If you are preparing for the JLPT N5 and wondering how much kanji writing you need, here is an honest guide. The short version is that the exam does not test handwriting at all, but writing practice still helps you pass, for a specific reason. Let us separate what the test actually asks from what writing does for you.
What the N5 exam actually tests
The JLPT, including N5, is a multiple-choice exam. For kanji, that means it tests recognition: reading a character or word, matching it to a meaning or reading, choosing the right option. At no point does the JLPT ask you to handwrite a kanji. So if your only goal is to pass N5, you do not strictly need to be able to write a single character by hand. Anyone telling you that you must handwrite all the N5 kanji to pass is mistaken about the exam format.
Why writing still helps you pass
Here is the part that matters. Even though the N5 does not test writing, practising writing strengthens exactly the skill it does test. When you produce a character from memory, you are forced to know it in real detail, its components and their arrangement, and that detailed knowledge makes your recognition faster and more certain on the exam. A character you can write is a character you will never hesitate over when reading. This is the useful side of the fact that recognition is not recall, from recognition versus recall: writing is a harder skill that, as a byproduct, secures the easier one. So writing practice is not off-topic for the N5; it is an efficient way to make your recognition exam-solid.
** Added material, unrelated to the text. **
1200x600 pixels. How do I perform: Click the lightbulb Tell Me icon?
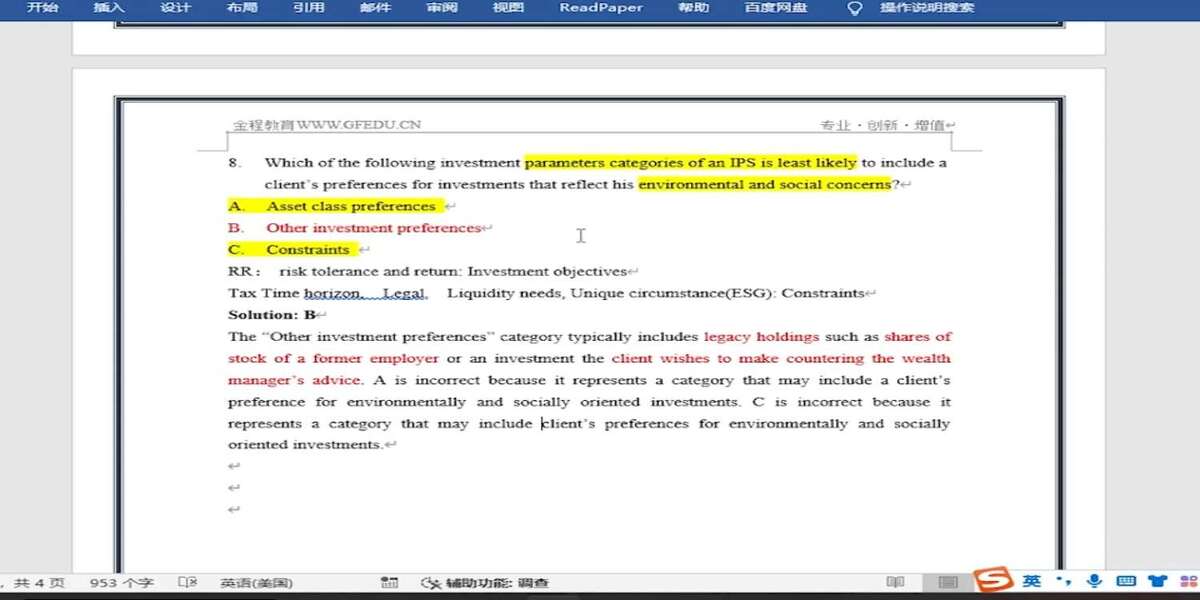pos(854,8)
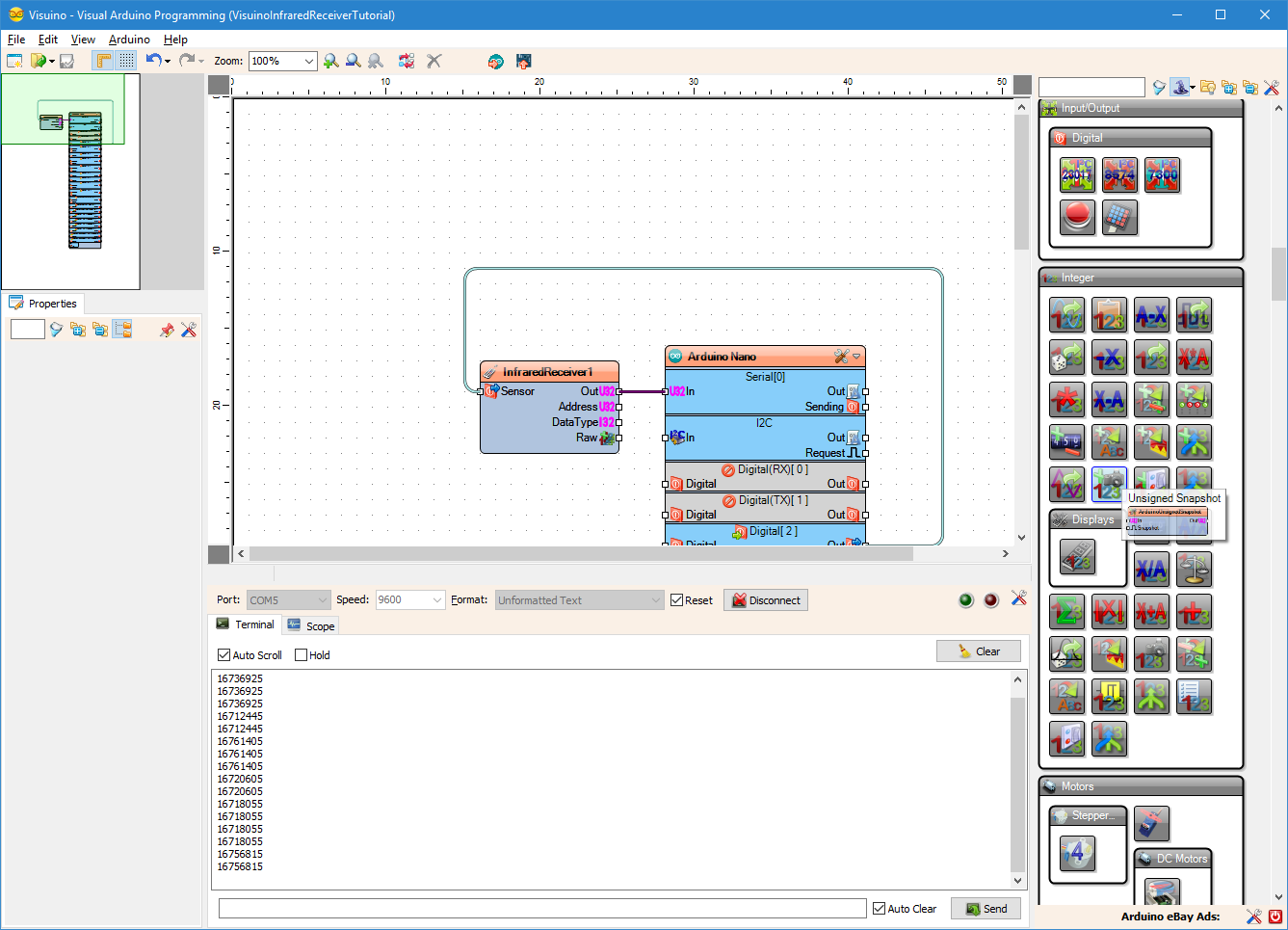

When you genuinely need handwriting
There is an important exception. If your test is not the JLPT but a school exam, a university placement, or a course assessment, it may well ask you to write kanji by hand, and then handwriting is required, not optional. Many learners conflate the JLPT with their school test; check which one you are sitting. If it asks you to produce characters, you need real writing practice, which we cover in JLPT N5 kanji writing practice.
JLPT N5 vs a school exam, side by side
The single most important thing to settle is which test you are actually sitting, because the kanji demands differ:
| Question | JLPT N5 | A school or course exam |
|---|---|---|
| Format | Multiple choice | Often includes handwriting |
| Kanji skill tested | Recognition: read and match | Production: write by hand |
| Must you handwrite kanji? | No | Possibly yes, check yours |
| Does writing practice help? | Yes, it sharpens recognition | Yes, and it is required |
Read across your row and you know how much writing you truly need: optional but useful for the JLPT, essential for a handwriting exam.
The N5 set is small and friendly
The good news for N5 either way is that the kanji set is small, roughly the first hundred or so of the most common characters, drawn from the everyday joyo kanji. The official JLPT does not publish a strict list and counts vary, but the practical point is that N5 is a finite, climbable set. That makes it the ideal place to build a writing habit that pays off both on the exam, through stronger recognition, and beyond it, if you ever need to write by hand.
A simple exam-prep routine
Whether you write for recognition or because a school exam requires it, the routine is the same and short:
- Take five to ten N5 characters. See the meaning and reading, then hide the character.
- Write it from memory, following the order, before checking.
- Reveal a guide only when stuck, fix the slip, and write it again.
- Let the ones you miss come back sooner with a spaced schedule.
A few minutes a day across the weeks before your test will make the N5 kanji solid, the testing effect doing the work. For the drill in detail, see JLPT N5 writing drills and stroke order.
The honest bottom line
So, do you need to write kanji for the N5? Not for the JLPT itself, which is multiple choice. But writing practice is one of the most efficient ways to make your N5 recognition fast and certain, and it is essential if your test is a handwriting exam. Either way, the small N5 set rewards a short daily writing habit. Kanji Write Practice runs the N5 drill for you, free in early access.
A worked N5 prep plan
To make this concrete, here is how the weeks before an N5 might look if you use writing to strengthen recognition. Three or four weeks out, you start a short daily session writing the N5 kanji from memory, a handful of new ones plus whatever is due. The first week feels slow, with lots of guide reveals, but the characters are common, so they come quickly. By the second week, you notice something on your reading practice: the characters you have written now jump out instantly, with no hesitation, because producing them locked in the detail. In the final week, you taper the new characters and just keep the set warm with light daily reviews, so nothing fades before the test. On exam day, your kanji recognition is fast and certain, not because you crammed reading drills, but because writing made each character solid. If your test is instead a school exam that asks you to write, the same plan prepares you directly, since you have been producing the characters all along. Either way, a few minutes a day across a few weeks is enough for the small N5 set.